One of these attacks allowed them to recover the key and start the engine with a transponder emulating device in just half an hour. And another is very hard to mitigate if the attacker has access to both the car and the transponder for a period of time (e.g., car rental, valet parking).
“It is also possible to foresee a setup with two perpetrators, one interacting with the car and one wirelessly pickpocketing the car key from the victims pocket,” they noted. “Our attacks require close range wireless communication with both the immobilizer unit and the transponder.”
So, how come we’re hearing about this problem only now?

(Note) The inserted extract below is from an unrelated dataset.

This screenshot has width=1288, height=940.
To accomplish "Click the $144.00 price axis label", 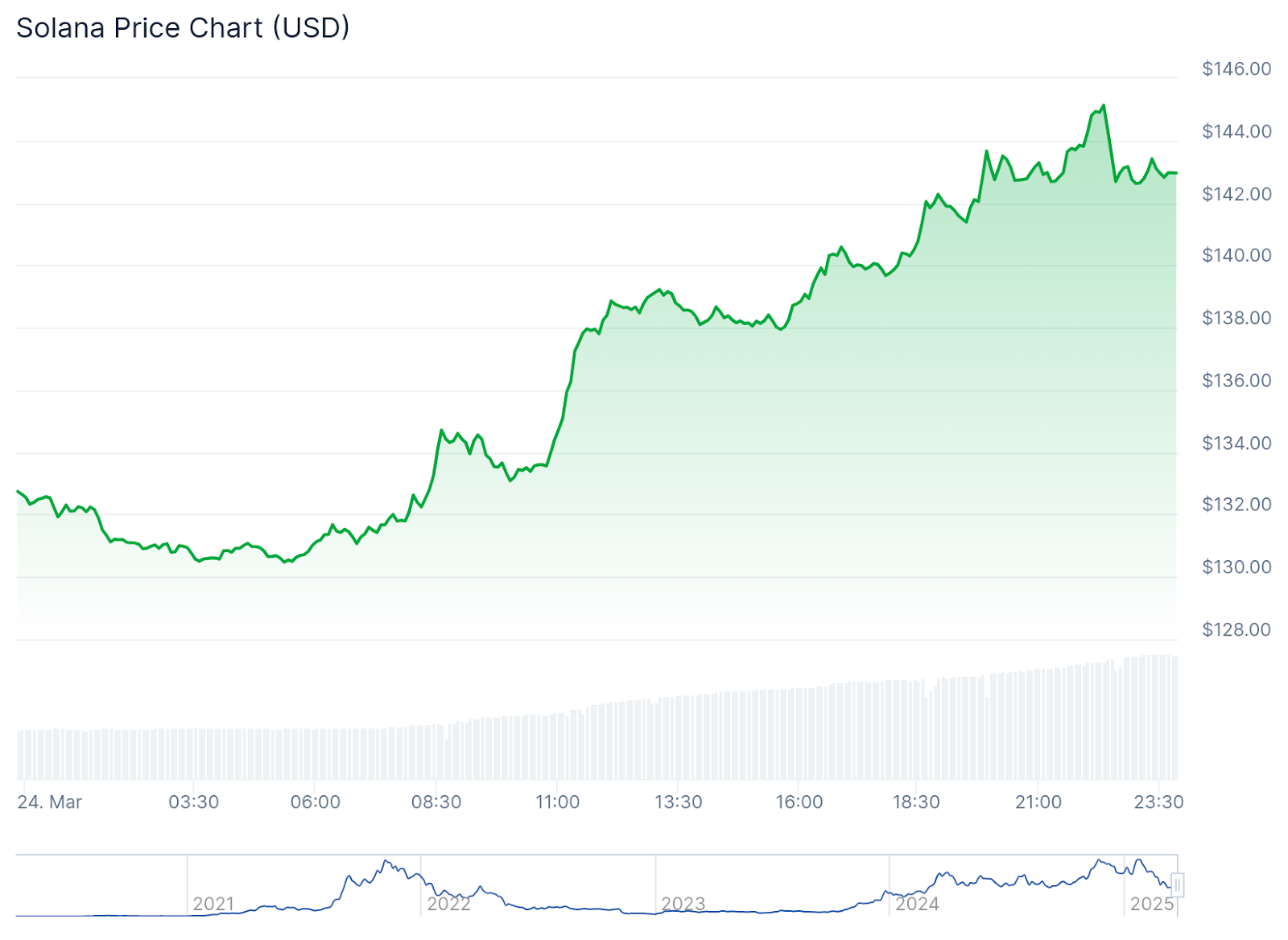I will [1236, 131].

Well, when the researchers first tried to present their findings at the 22nd USENIX Security Symposium in 2013, they were prevented from doing so by Volkswagen, who took them to court and won an injunction by the UK High Court of Justice prohibiting them from publishing key sections of the paper.
Two years later, the injunction was lifted, and they finally had the opportunity to present their work on the at the 24th USENIX Security Symposium held last week in Austin, Texas.

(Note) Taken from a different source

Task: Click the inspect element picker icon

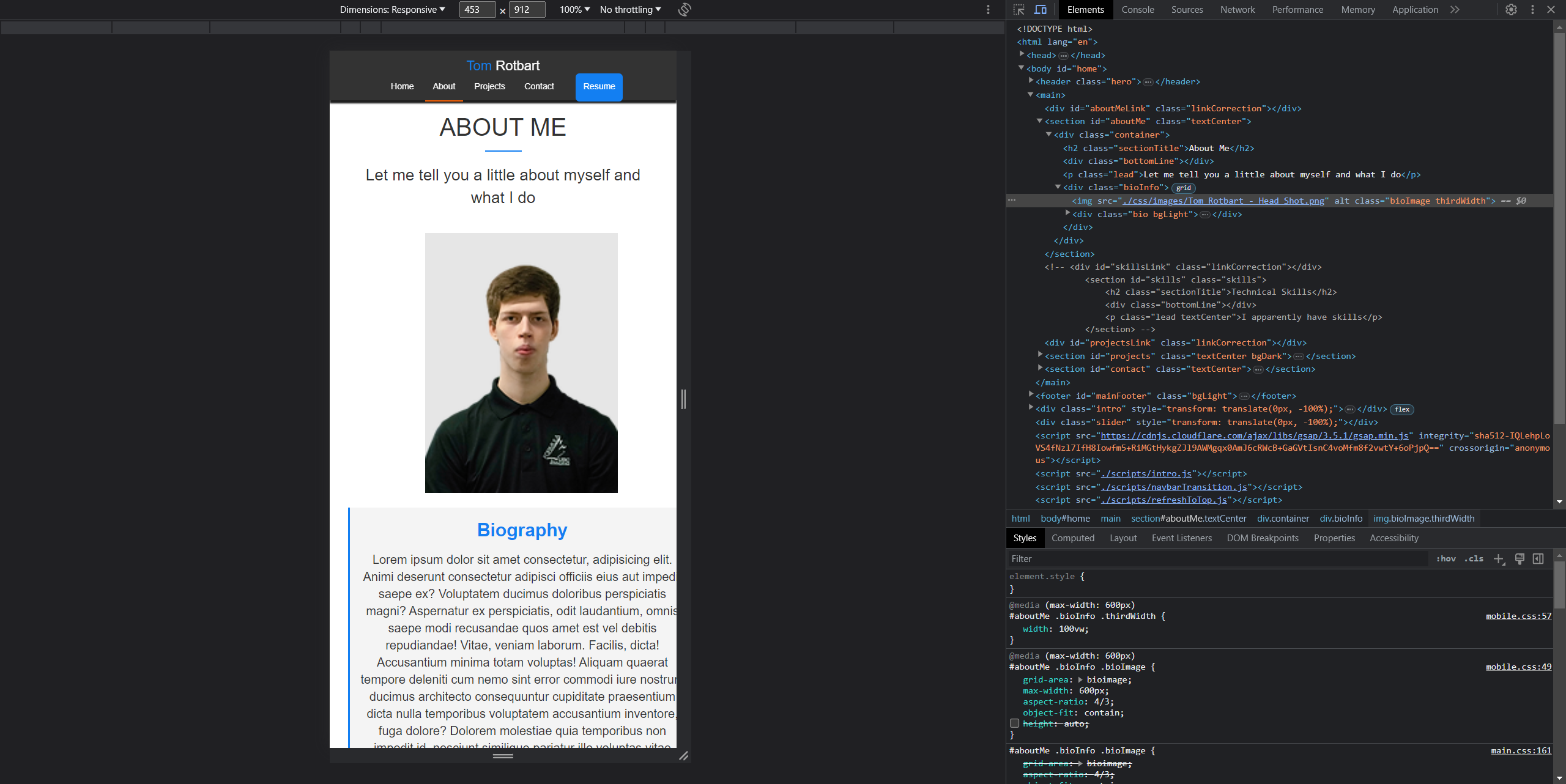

“Although two years have passed, this work remains important and relevant to our community,” Sam King, USENIX Security ’13 Program Chair, and Casey Henderson, USENIX Executive Director, noted in a foreword added to the paper, which has been amended to omit a crucial sentence that could help non-technical attackers work out how to execute the attacks.
“This is a great example of what happens when you take an interface that was designed for local access and connect it to the wider Internet,” commented Good Technology’s CTO, Nicko van Someren.
“Increasingly, in the rush to connect ‘Things’ for the Internet of Things, we find devices that were designed with the expectation of physical access control being connected to the Internet, the Cloud and beyond. If the security of that connection fails then the knock-on effects can be dire and potentially even fatal.”
Car hacking has become an especially hot topic lately, as security researchers have turned their sights on testing automotive computers for vulnerabilities.
Earlier this year BT has launched a new security service developed to test the exposure of connected vehicles to cyber-attacks and help all market players develop security solutions, and initiatives like I Am The Cavalry have been encouraging the automotive industry to commit to cyber safety.